Opinion
January 20, 2000
Order, Supreme Court, Bronx County (Michael DeMarco, J.), entered December 23, 1998, which granted defendants-respondents' motion to dismiss the complaint and all cross claims against them, unanimously affirmed, without costs.
Harriette N. Boxer, for plaintiffs-appellants.
Thomas B. Litsky, for defendants-respondents.
NARDELLI, J.P., TOM, LERNER, RUBIN, SAXE, JJ.

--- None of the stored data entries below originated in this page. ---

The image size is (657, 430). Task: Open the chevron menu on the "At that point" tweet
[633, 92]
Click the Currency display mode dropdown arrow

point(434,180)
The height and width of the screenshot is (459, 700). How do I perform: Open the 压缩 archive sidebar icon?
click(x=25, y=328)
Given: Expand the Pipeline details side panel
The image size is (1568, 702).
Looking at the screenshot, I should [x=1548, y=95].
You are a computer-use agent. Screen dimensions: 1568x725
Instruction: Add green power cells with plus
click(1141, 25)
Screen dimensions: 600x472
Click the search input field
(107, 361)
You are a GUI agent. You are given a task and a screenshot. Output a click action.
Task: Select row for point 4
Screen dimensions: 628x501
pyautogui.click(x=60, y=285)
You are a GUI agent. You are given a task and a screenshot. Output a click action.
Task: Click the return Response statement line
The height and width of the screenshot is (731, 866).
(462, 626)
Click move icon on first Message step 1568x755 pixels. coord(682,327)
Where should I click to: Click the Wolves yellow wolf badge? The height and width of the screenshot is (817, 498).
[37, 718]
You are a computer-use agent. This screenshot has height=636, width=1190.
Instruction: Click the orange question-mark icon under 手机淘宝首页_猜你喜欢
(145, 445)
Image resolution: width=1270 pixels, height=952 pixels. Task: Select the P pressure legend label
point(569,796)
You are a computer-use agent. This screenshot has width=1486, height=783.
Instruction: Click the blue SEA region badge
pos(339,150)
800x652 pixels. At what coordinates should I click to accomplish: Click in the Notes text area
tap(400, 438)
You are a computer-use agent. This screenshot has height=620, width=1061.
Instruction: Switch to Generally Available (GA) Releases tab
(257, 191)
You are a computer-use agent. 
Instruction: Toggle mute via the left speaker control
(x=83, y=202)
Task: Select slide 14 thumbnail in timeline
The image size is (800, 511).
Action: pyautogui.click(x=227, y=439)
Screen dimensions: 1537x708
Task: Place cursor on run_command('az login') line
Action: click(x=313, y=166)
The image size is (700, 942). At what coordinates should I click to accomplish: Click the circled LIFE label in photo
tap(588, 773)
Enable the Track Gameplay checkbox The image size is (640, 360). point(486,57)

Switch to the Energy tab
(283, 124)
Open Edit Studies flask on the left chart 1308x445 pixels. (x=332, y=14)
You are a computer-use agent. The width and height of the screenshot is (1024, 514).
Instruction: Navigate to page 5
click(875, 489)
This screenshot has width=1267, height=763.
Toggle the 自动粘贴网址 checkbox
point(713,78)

The Supreme Court lacked subject matter jurisdiction to entertain plaintiffs' claim for money damages against defendants-respondents, individual State employees who at all times relevant to the instant matter were acting in their official capacities (see, Court of Claims Act § 9[4]]; Sinhogar v. Parry, 53 N.Y.2d 424, 431). Plaintiffs' claims that these defendants were negligent are clearly premised upon "actions or determinations" made by these defendants in their "official roles" (Pleasant Ridge Townhouse Homeowners' Assn. v. Wickieri, 213 A.D.2d 611), and, consequently, the real party defendant in interest is the State (see, City of New York v. Maul, 239 A.D.2d 225). Plaintiffs have also failed to make out a cognizable constitutional claim under the 14th Amendment and 42 U.S.C. § 1983 since there is no showing that plaintiff has been deprived of his substantive due process liberty interests (see, Mark G. v. Sabol, 247 A.D.2d 15, 29-30, lv granted 253 A.D.2d 1004; see also, DeShaney v. Winnebago County Dept. of Social Servs., 489 U.S. 189, 201-202). Moreover, even if plaintiffs' constitutional rights had been violated, there is no indication that defendants-respondents were personally and directly involved in the deprivation of said rights (see, McKinnon v. Patterson, 568 F.2d 930, 934, cert denied 434 U.S. 1087; compare Hafer v. Melo, 502 U.S. 21).
THIS CONSTITUTES THE DECISION AND ORDER OF SUPREME COURT, APPELLATE DIVISION, FIRST DEPARTMENT.